Domestic Manufacturing Will Be Higher Next Year Says Survey

Jan. 4, 2021
Over half of respondents expect to see further expansion in the food and beverage, consumer spending and electronics sectors.

The vast majority of respondents to a survey conducted by Redwood Logistics,  believe domestic manufacturing activity will be either slightly or significantly higher over the next 12 months.

Manufacturers expected demand to continue to expand over the next 12 months due to most of the sectors seeing increased spending due to the pandemic.  Over half of respondents expect to see further expansion in the food and beverage, consumer spending and electronics sectors. 

Between 20% and 35% of respondents anticipate manufacturing activity to ramp up in the home and furniture, auto and parts, chemicals and oil and gas sectors as well.

Respondents were slightly less optimistic about the machinery and fabricated materials sectors, but more than 10% still expected to see growth.

 “A period of yo-yoing supply and demand sent trucking capacity on a volatile ride earlier this year, but rebounding consumer spending and continued strength in essential goods markets have led to continuously tight capacity over the last several months,” said Christina Ryan, executive vice president, Managed Services, Redwood Logistics.

While imports slowed to a crawl between March and July due to the pandemic, the U.S. has been experiencing something of a mid-pandemic restocking boom since about August.

 Despite pandemic-related shutdowns, 2020 has not been colored by the intense trade wars and tariff hikes seen throughout 2019, and most experts expect the current surge to last through at least early 2021. The uptick in import activity has been dramatic over the past couple of months, with the FreightWaves SONAR Ocean Shipments Index up a staggering 62% year-over-year.

 Shippers expect this trend to continue in the near future.
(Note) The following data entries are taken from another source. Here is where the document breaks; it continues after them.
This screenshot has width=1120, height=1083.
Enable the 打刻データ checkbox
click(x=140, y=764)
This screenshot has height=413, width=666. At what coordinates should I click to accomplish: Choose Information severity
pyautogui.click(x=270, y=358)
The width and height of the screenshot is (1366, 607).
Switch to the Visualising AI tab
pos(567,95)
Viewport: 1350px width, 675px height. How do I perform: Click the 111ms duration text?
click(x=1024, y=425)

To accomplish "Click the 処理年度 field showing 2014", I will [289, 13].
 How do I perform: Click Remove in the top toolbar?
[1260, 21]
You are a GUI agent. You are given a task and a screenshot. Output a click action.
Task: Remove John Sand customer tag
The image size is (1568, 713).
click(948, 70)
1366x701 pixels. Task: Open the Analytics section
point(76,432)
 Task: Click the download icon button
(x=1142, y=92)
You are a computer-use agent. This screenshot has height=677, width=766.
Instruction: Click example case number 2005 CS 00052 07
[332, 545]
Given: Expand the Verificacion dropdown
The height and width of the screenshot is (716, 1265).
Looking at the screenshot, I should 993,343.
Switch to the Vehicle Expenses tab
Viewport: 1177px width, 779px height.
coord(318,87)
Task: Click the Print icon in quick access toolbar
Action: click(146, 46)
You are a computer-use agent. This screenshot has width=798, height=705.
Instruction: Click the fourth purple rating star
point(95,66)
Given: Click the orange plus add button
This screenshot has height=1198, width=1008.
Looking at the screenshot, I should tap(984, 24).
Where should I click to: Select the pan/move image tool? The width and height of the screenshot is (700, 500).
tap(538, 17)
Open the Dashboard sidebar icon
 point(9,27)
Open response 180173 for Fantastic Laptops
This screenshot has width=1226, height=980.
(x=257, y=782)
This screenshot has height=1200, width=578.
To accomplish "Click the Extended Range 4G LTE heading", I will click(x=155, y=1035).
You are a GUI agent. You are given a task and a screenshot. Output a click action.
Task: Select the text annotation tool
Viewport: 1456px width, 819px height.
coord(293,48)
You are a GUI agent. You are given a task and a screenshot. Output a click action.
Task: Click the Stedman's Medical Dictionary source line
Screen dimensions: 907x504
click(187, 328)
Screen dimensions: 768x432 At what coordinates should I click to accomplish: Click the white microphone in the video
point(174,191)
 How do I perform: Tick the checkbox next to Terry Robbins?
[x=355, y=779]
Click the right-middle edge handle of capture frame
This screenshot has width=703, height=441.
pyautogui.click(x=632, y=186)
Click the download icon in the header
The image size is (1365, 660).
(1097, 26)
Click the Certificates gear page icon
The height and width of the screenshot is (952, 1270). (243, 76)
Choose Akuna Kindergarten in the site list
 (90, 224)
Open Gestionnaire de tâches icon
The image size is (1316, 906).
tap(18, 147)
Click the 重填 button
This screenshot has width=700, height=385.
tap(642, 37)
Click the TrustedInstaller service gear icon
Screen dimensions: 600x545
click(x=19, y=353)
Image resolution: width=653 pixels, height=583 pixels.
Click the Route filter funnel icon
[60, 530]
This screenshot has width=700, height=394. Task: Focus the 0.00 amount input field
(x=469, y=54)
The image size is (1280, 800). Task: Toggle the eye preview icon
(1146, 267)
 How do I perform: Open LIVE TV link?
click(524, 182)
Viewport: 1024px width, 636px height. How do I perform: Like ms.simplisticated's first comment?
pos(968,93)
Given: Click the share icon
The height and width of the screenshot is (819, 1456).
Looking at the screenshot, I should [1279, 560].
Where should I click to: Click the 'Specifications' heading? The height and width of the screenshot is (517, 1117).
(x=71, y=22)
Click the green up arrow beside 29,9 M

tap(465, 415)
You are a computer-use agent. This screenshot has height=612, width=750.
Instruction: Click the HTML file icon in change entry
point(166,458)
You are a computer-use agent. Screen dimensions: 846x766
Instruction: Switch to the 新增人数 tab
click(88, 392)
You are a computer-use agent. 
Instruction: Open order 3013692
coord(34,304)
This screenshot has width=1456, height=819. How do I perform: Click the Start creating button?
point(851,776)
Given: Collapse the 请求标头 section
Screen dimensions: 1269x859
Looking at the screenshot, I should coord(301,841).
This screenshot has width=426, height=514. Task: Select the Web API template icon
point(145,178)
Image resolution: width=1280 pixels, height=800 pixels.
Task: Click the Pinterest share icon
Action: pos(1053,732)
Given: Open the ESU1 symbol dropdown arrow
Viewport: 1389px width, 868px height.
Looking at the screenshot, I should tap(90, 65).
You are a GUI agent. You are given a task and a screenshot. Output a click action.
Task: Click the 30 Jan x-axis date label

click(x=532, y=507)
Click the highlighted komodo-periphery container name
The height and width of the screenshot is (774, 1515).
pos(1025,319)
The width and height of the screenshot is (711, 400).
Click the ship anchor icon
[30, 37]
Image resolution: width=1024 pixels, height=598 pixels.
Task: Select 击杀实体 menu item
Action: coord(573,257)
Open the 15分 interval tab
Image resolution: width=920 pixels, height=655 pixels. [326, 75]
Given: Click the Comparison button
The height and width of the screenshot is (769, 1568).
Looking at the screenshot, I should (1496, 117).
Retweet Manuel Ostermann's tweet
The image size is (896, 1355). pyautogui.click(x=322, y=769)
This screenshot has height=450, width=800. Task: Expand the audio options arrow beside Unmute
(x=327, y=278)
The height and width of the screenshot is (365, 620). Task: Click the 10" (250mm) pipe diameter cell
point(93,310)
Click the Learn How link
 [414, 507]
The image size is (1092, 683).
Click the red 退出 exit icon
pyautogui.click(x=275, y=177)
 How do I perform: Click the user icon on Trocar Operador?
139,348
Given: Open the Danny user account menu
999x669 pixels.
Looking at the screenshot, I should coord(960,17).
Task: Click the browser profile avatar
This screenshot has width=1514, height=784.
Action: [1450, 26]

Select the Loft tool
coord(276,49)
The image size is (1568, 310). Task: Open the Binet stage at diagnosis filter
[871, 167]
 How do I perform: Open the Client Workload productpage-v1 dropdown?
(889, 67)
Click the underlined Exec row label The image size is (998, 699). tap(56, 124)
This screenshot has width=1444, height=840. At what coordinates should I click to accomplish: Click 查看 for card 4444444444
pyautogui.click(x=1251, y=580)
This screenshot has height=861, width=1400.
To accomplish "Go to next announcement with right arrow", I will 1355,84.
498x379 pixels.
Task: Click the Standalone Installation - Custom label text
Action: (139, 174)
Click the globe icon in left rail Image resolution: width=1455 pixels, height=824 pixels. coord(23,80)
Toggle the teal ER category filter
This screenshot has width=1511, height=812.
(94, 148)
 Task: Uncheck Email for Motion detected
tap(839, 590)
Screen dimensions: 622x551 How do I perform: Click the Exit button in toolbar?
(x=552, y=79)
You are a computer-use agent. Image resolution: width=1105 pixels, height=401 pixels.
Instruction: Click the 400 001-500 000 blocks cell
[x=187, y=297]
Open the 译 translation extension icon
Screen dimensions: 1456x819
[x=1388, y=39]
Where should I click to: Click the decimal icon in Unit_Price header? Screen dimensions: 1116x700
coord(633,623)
Well over half of survey respondents believe trucking capacity will either significantly or slightly tighten over the next six months. Almost 30% of manufacturers expect already-tight capacity to remain the same.

 Only about 20% of respondents anticipate looser capacity in the short term. Manufacturing rebounds, coupled with renewed consumer demand, have led to a tight trucking market. While most shippers expect this to remain the case over the next six months, the majority expect rate hikes to come in under 10% in the 2021 bidding cycle.

“Service spending is expected to rebound somewhat with the introduction of a coronavirus vaccine, likely bringing down spending in sectors like durable consumer goods,” said Ryan. “The timeline for these shifts is hard to pin down, however, and the confidence level of newly vaccinated Americans is even more difficult to predict. For now, the food and beverage, consumer goods, electronics and home goods sectors are expected to continue their ascent.”